Evaluation of denaturing conditions in analysis of DNA variants applied to multi-capillary electrophoresis instruments

Denaturant slab gel techniques (DGGE and variants thereof) and denaturing CE (DCE) have been used for the analysis of mutations and single nucleotide polymorphisms by several research groups. Recently, DCE applied to commercially available capillary electrophoresis instruments has been demonstrated to be sensitive, specific, and robust for mutation and SNP analysis. However, instruments currently available on the market are not designed for DCE in their present forms. In both single and multi-capillary instruments inaccurate temperature control units lead to irreproducible denaturing conditions, both between runs and from capillary to capillary within an electrophoresis run. We have previously suggested that cycling a temperature gradient several times around a theoretically defined optimum for a given DNA fragment results in more reproducible and controllable denaturing conditions compared to a constant denaturant or single sweep temperature gradient.
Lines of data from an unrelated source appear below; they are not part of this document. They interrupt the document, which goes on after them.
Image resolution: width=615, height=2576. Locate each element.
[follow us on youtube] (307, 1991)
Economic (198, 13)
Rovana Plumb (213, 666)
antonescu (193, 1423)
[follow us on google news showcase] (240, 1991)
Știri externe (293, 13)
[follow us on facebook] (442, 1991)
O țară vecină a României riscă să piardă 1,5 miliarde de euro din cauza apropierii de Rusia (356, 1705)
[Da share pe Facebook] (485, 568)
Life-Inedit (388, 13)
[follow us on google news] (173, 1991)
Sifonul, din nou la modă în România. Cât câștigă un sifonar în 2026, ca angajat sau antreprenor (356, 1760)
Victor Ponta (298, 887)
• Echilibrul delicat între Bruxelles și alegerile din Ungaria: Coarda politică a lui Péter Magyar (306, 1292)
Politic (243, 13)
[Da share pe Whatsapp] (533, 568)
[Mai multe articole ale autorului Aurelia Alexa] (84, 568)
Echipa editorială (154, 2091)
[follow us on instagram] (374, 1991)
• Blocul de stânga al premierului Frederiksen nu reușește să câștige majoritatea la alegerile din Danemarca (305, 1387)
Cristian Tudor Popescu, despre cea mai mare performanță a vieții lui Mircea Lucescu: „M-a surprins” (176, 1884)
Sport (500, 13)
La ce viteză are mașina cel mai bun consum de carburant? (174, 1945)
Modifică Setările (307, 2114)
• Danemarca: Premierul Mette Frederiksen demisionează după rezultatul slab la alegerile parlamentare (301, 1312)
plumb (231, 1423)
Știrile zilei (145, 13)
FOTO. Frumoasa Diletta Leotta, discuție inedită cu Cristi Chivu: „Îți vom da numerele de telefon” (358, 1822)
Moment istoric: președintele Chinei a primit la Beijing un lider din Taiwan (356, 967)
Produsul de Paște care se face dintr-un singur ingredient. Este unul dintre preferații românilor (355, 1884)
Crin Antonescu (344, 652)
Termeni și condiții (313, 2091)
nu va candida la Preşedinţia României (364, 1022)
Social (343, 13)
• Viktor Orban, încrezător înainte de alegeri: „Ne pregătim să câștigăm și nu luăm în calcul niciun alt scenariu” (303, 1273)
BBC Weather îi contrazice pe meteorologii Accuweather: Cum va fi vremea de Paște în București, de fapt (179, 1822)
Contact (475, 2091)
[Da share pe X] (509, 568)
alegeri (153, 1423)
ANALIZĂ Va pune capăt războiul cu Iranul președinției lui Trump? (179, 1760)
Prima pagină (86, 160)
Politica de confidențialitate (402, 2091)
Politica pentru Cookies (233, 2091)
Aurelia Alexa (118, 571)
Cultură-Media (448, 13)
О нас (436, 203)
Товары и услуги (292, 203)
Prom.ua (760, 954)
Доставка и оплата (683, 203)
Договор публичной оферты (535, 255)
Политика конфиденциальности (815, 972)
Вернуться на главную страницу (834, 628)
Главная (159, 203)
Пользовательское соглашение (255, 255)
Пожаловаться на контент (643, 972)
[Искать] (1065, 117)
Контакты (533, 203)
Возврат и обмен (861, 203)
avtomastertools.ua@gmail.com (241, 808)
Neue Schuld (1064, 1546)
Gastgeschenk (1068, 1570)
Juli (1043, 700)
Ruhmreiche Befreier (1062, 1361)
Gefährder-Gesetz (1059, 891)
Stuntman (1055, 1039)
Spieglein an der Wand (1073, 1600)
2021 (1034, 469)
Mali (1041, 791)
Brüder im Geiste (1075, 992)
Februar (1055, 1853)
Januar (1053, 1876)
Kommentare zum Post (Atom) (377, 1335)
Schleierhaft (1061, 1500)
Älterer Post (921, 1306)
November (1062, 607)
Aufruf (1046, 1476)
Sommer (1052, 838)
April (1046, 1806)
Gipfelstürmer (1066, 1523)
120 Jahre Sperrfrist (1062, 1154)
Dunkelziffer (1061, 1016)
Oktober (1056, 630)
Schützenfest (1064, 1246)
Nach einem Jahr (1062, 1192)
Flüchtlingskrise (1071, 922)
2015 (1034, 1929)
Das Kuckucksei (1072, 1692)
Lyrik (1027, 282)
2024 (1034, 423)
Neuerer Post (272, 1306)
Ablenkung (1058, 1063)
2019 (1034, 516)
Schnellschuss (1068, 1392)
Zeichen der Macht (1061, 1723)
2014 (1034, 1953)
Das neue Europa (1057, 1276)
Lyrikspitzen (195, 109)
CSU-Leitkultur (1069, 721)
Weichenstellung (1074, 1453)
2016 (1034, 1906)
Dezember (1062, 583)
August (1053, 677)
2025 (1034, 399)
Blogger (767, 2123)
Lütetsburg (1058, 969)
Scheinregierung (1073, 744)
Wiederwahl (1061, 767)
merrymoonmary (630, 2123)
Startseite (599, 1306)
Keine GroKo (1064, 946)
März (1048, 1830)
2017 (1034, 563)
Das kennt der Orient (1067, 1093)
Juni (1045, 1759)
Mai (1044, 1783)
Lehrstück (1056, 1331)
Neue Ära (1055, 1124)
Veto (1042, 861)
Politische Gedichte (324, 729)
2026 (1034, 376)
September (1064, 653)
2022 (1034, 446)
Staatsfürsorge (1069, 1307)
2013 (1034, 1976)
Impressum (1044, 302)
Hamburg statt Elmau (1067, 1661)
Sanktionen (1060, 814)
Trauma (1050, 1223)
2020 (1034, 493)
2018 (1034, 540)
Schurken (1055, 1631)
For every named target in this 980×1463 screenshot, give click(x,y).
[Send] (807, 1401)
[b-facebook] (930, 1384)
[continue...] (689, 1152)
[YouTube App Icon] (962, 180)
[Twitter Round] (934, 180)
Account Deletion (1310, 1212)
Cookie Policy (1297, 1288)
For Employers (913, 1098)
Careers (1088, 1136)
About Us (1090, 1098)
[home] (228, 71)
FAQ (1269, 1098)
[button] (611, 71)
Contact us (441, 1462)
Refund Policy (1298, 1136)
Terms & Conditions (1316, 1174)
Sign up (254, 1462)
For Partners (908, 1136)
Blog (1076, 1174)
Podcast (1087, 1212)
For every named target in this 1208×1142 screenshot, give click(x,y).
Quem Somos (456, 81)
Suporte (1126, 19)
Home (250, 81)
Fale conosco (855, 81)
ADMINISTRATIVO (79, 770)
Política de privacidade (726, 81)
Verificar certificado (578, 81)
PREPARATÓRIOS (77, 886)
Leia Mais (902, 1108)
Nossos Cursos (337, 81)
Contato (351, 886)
In this paper, we demonstrate that with the temperature differences observed, the common technique of applying a temperature gradient is not sufficient for optimal separation conditions in all capillaries. Furthermore, we demonstrate that cycling of the temperature around a fragment's theoretically calculated melting temperature during electrophoresis leads to reproducible results in all capillaries. These results clearly show the potential of standard commercial capillary instruments in automated cycling temperature CE applications.